Between 1795 and 1813 Carter was further engaged in preparing plans, elevations, sections, and specimens of the architecture of ecclesiastical buildings, which were published at intervals by the Society of Antiquaries

An important aspect of Carter's work was a series of more than 200 papers published in the Gentleman's Magazine between 1798 and his death in 1817 as "Pursuits of Architectural Innovation". These papers partly consist of a series of attacks on contemporaries engaged in the restoration of buildings and monuments. During this period – dominated by the Napoleonic wars – Carter appealed to the patriotism of his audience in his advocacy of the Gothic, by portraying the English Middle Ages, as a time of national glory and enlightened patronage, culminating in the reign of Edward III. The articles were signed simply "An Architect", but Carter's authorship could not be concealed.

==Architectural work==
Carter built little as an architect.

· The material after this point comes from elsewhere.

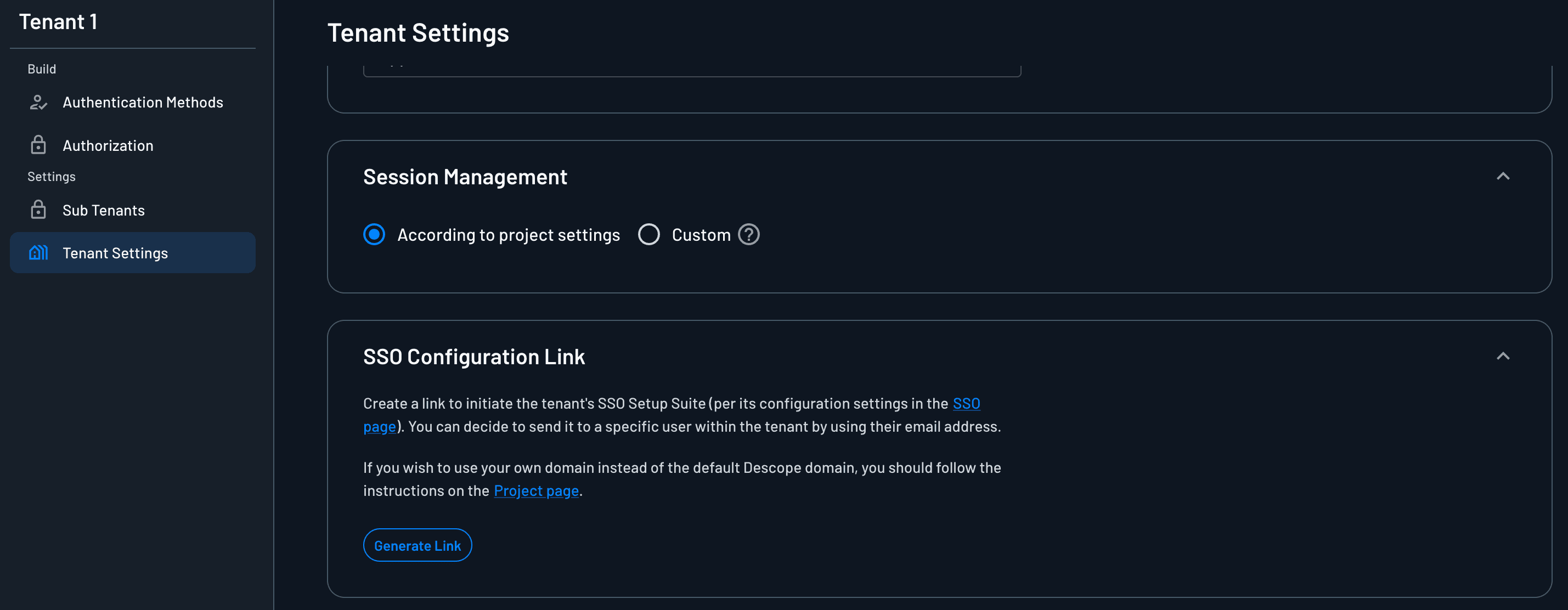Open the SSO page link
The width and height of the screenshot is (1568, 610).
click(966, 403)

A significant work however was Milner Hall, the Catholic chapel at Winchester, commissioned in 1791–2 by the priest John Milner following the Second Relief Act, which allowed the erection of Roman Catholic places of worship, on the condition that they were without steeples and bells. Entered through a Norman gateway salvaged from a demolished church, the chapel, stuccoed in imitation of stone, had details and furnishings imitated from various Perpendicular models.

==Death==
Towards the autumn of 1816 his health began to decline. In the spring of the following year dropsy made its appearance, and he died in Upper Eaton Street, Pimlico, on 8 September 1817, aged 69. He was buried at Hampstead, an inscribed stone to his memory being placed on the south side of the church. His collection, including drawings and antiquities, was sold by auction at Sotheby's on 26 February 1818.